The Mach E isn't a real Mustang, and most of the world was incredibly vocal about the Mustang name being used for something other than a V8-powered muscle car. The Mach E, an EV SUV, is much more than just a fake Mustang (Bustang?). Underneath all the controversy is an EV worthy of all the respect the Mustang name demands.

It's affordable and comfortable; the styling is modern but subtle for an EV, and it beat Tesla's Model 3 as Consumer Report's Top EV Pick earlier this year. Most importantly, the Mach E comes in a trove of configurations and trim levels, making the Mach E a diverse vehicle for a broader range of drivers. For instance, the new Mustang Mach E GT has 480 brake horsepower and boasts Ford's MagneRide adaptive suspension, targeting drivers who prefer a sportier eco-friendly commute.

With an EPA range between 224-312 miles depending on the drivetrain option, it's as efficient as it is powerful. However, the charging rates for the standard and extended ranges aren't that impressive when compared to most EVs out there. For the standard range battery, charging from 10 to 80% takes about 38 minutes, and the extended range setup takes around 45 minutes. It sure is pretty to look at, though.

2023 Porsche Taycan

The Porsche Taycan is an EV that doesn't look like an EV. Porsche engineered the Taycan to be a Porsche that cozies right up to the 911 in terms of performance without sacrificing most of the practicality of an EV. If you're looking for an all-electric car that doesn't leave performance in the rearview, the Taycan may be precisely what you're looking for.

Targeting the Tesla Model S Plaid directly, the Porsche Taycan has the advantage of multiple launches before a charge is needed — something the S Plaid can't yet do.
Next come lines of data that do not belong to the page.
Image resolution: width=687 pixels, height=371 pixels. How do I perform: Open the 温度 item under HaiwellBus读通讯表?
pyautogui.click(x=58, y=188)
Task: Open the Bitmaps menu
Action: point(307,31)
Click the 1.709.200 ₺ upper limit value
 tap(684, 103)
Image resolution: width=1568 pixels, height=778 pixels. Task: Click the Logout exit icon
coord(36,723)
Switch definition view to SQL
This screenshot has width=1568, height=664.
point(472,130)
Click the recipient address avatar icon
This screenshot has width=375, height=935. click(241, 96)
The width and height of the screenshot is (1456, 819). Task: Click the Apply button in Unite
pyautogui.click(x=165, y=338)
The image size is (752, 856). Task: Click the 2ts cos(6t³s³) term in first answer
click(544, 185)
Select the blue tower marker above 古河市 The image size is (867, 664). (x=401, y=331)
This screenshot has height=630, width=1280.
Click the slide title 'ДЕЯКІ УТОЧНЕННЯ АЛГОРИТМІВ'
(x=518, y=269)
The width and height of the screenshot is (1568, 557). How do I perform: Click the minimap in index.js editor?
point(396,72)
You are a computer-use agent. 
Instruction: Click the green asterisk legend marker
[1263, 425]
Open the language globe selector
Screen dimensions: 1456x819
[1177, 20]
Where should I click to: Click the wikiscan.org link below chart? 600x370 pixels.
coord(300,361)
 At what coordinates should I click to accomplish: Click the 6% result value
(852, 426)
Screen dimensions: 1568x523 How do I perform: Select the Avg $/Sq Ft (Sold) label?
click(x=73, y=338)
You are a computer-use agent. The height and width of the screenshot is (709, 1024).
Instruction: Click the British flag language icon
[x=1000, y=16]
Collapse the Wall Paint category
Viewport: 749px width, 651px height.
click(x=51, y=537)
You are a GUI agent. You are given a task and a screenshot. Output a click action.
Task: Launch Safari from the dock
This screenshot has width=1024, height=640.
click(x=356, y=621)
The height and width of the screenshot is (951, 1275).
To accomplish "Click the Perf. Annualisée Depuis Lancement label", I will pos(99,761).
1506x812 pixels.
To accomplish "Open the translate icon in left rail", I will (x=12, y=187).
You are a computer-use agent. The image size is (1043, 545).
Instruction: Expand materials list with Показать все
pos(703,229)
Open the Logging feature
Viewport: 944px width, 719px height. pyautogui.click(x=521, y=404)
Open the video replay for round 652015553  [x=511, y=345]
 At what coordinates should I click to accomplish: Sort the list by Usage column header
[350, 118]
On the track, where most S Plaids are, the Taycan is its most direct competition. Especially with the Turbo S variant running at 751 brake horsepower.

With a range of up to 312 miles in the 93.4kWh configuration, the Taycan is a lot more of a multi-purpose vehicle than most figured. The Taycan can be used to drop the kids off at school, dominate Teslas and even other Porsches on the track, and then get groceries all within the same day. With a starting price of $86,700 and a top-tier price of $190,000 MSRP, it certainly isn't for everyone. But this isn't about cost — it's about looks. And the Taycan definitely delivers.